# Water in fuel filter - Boxer



## Camdoon (Sep 21, 2012)

Having left my van empty of fuel for a month I now have the "water in filter" warning light on.

I have managed to find the filter and turned the screw on the side and let liquid come out until I smelled it after 20 seconds and it appeared to be diesel.

Having restarted the engine the light is still on.

So 1. How would I know the liquid coming out was pure diesel and not a water diesel mix? Or is it a matter of leaving it for 5/10mins.
2. Will a longer run of the engine be necessary for the light to go off?
3. Is it easy/more sensible to replace the filter and if so are there any free full proof guides? i.e. if I take off the leads is fuel going to start spewing all over the place.

Peugeot want £92 for the privilege and filters start at less than £20.

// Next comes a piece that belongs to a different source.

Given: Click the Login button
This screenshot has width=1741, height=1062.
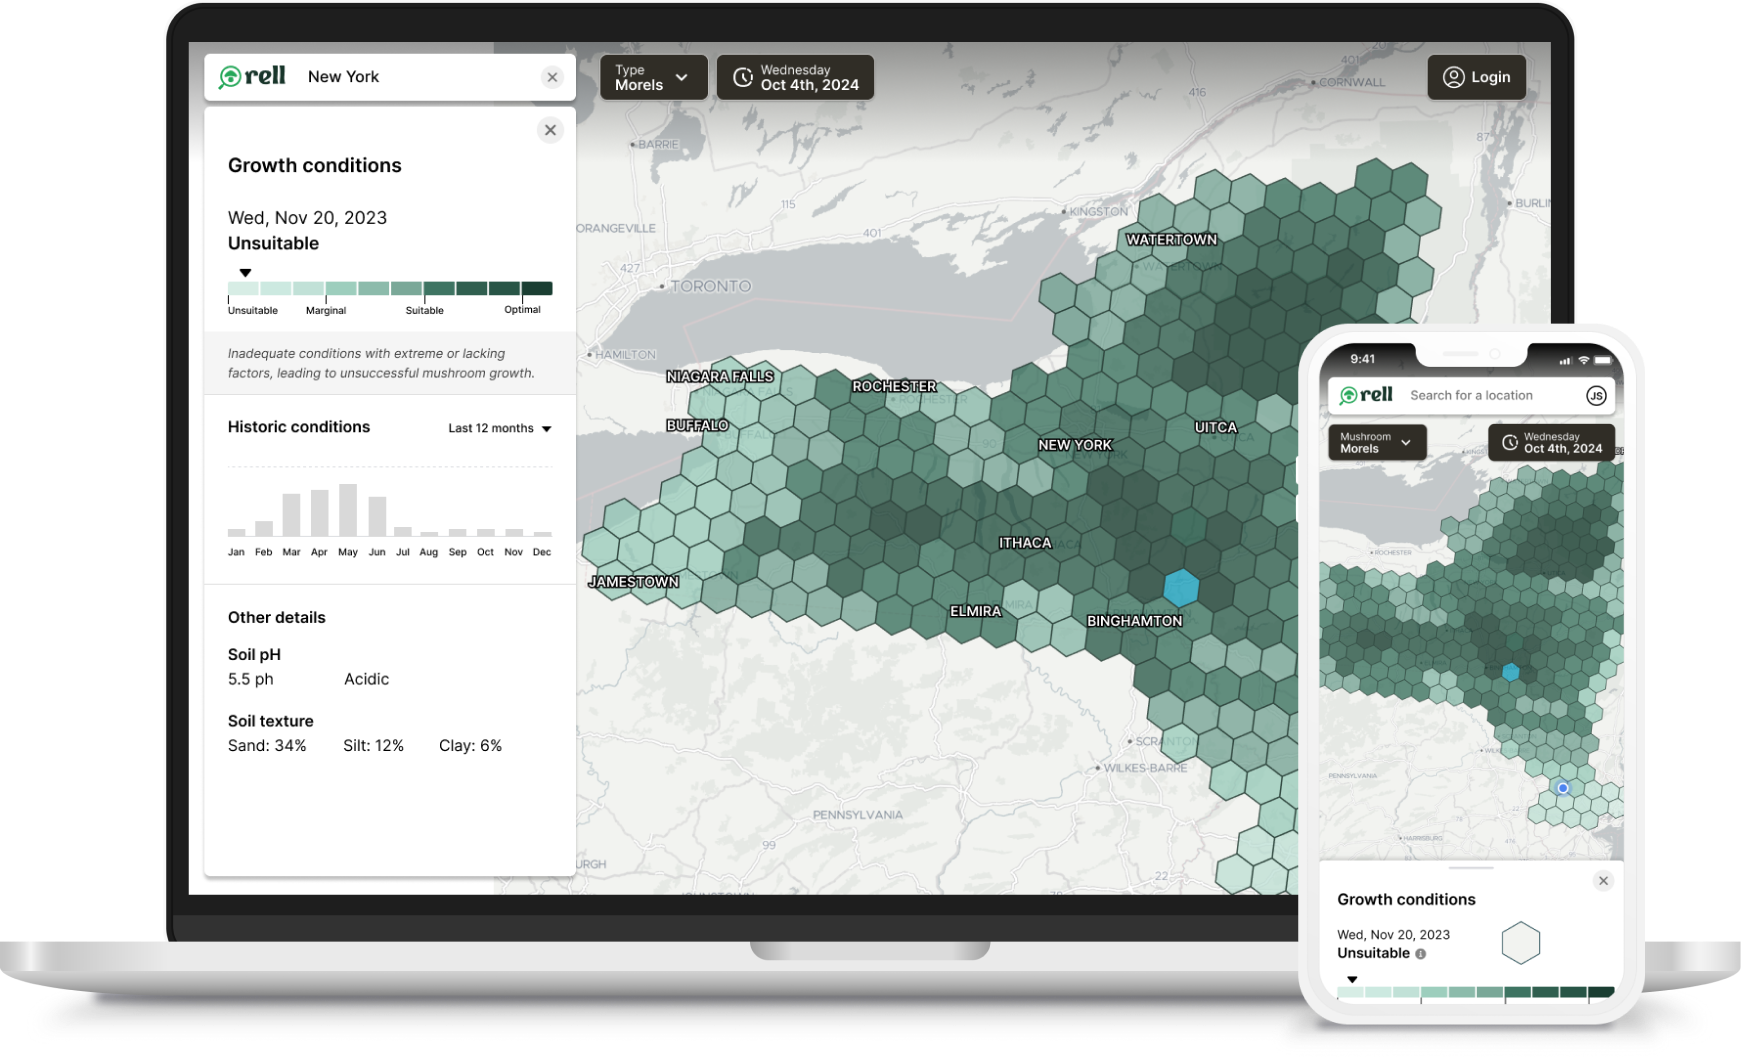Looking at the screenshot, I should (x=1476, y=77).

Thanks in advance for the help.

Boxer 2012 2.2 130


----------



## bigcats30 (Aug 13, 2012)

did you drain into a bottle??

You would see if it was mostly water or just diesel as diesel and water will separate when mixed together.


----------



## Camdoon (Sep 21, 2012)

bigcats30 said:


> did you drain into a bottle??
> 
> ...


That would have been too much like forward thinking.


----------



## 100127 (Jul 20, 2006)

I would not worry too much about it. I had the engine management light come on in Troyes after a heavy downpour. Stopped at a services for lunch and upon restart it went off. Wonderful things computers. Drive you nuts.

Bob


----------



## Camdoon (Sep 21, 2012)

If it ever stops raining!

I think there is a collective case of SAD on here knowing that we will not see a blue sky until next May.

Cannot wait to retire and be sitting drinking beer in Spain at this time of the year!


----------



## nicholsong (May 26, 2009)

OK so you did not do forward thinking of putting the drained fluid into a bottle, but if you are still dubious, repeat the draining(but use a bottle :wink: )

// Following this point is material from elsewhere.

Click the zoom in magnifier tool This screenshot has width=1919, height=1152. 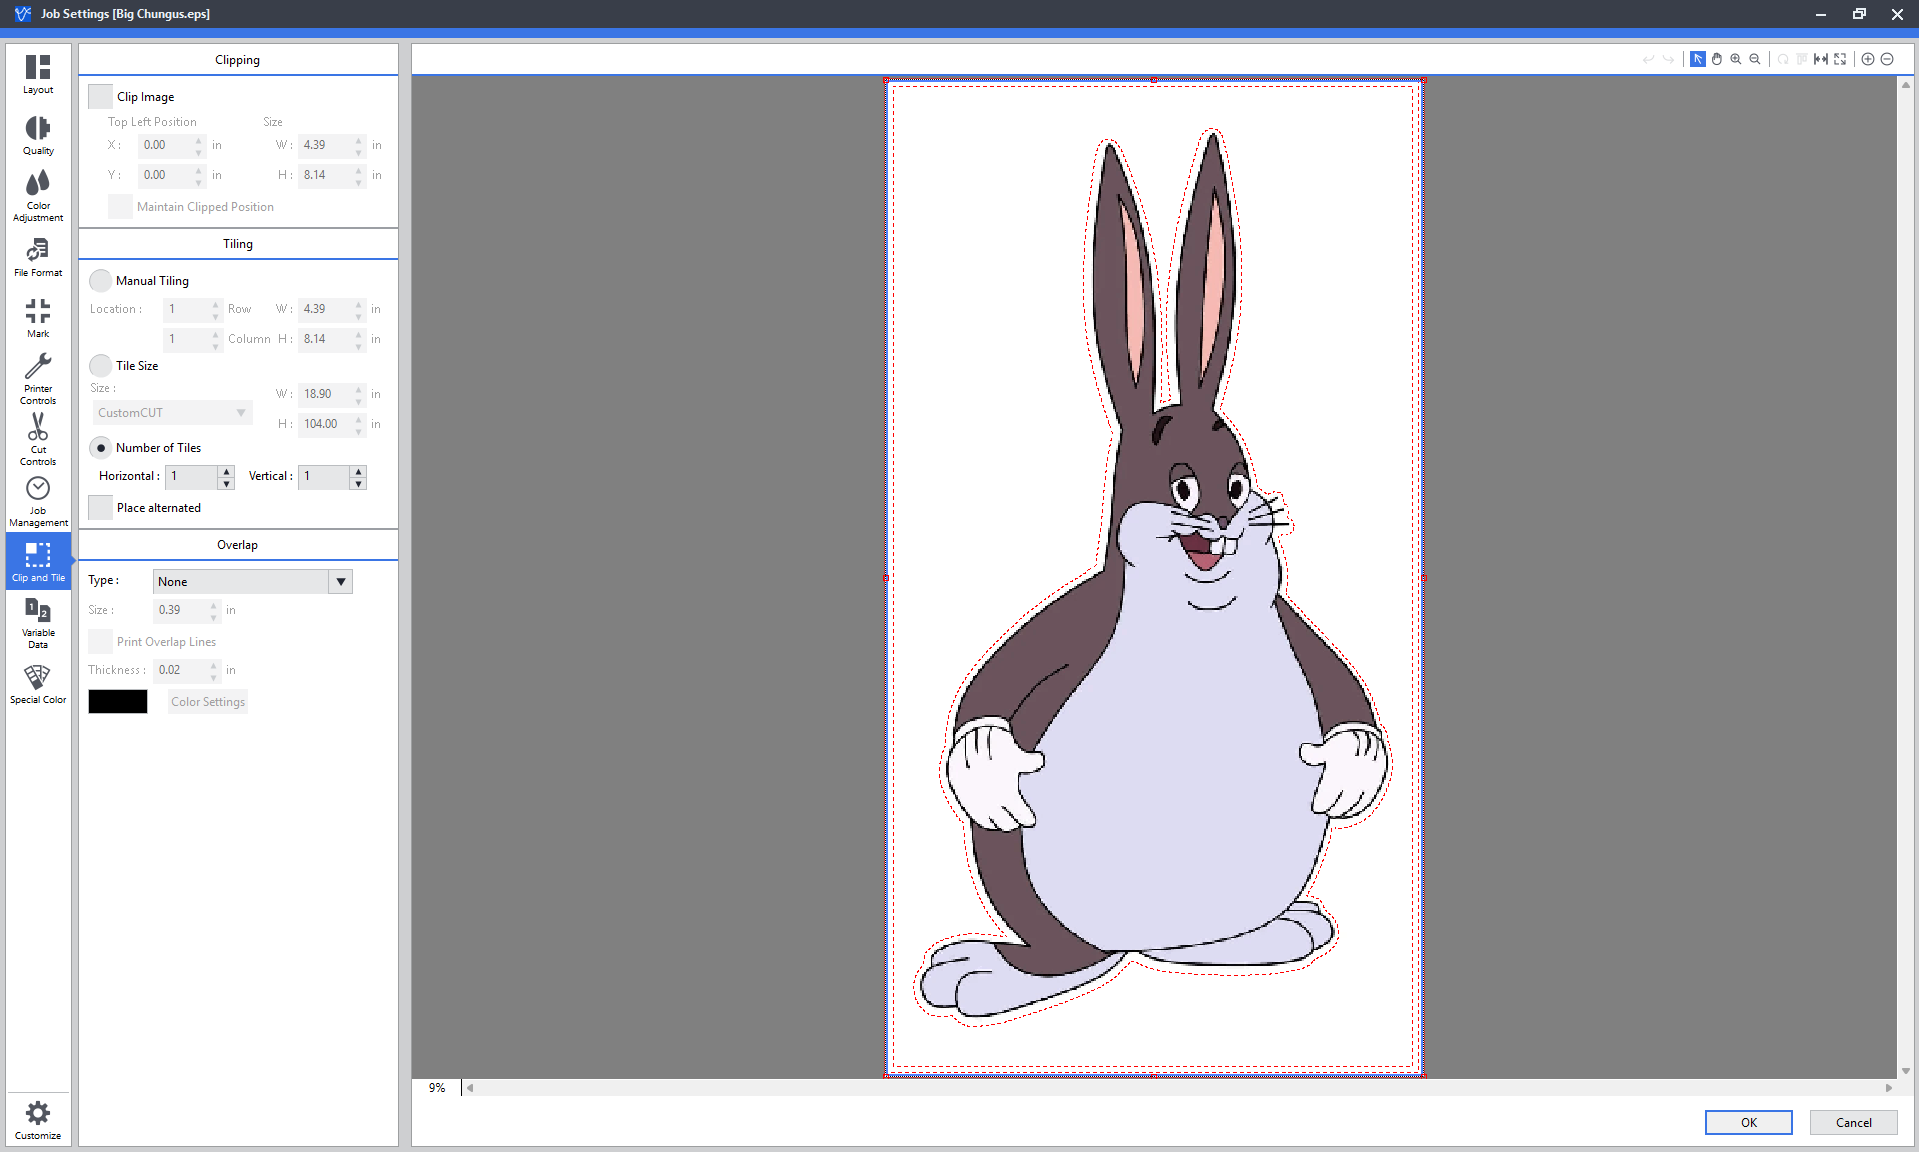click(1736, 59)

Water is heavier than diesel, which is why there are drain holes at the BOTTOM of filter housings.

I would not run the engine again before you have checked.

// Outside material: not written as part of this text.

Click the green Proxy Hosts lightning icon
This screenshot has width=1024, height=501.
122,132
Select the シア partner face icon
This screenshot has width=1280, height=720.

I cannot comment on the warning from the computer - it could be one of those manufacturers' 'sneaky' things that require a main dealer to reset it.

The other tip that may be useful is that it is better to leave the diesel tank full rather than empty, because then there is no air in there which might be containing water vapour and which, as the temperature drops approaching winter, condenses out as water.

Geoff


----------



## Camdoon (Sep 21, 2012)

Will try this again tomorrow with bottle to check.

Had been skint at the end of the holiday and thought I would leave the tank fill up until the next time the van was to be used seriously.

Lesson learnt. This is the first time that I had not brimmed her after use as the wife is expected to have the van ready to roll in an hour.

Should be ok as the light is a white one rather than a red.

Thanks all.


----------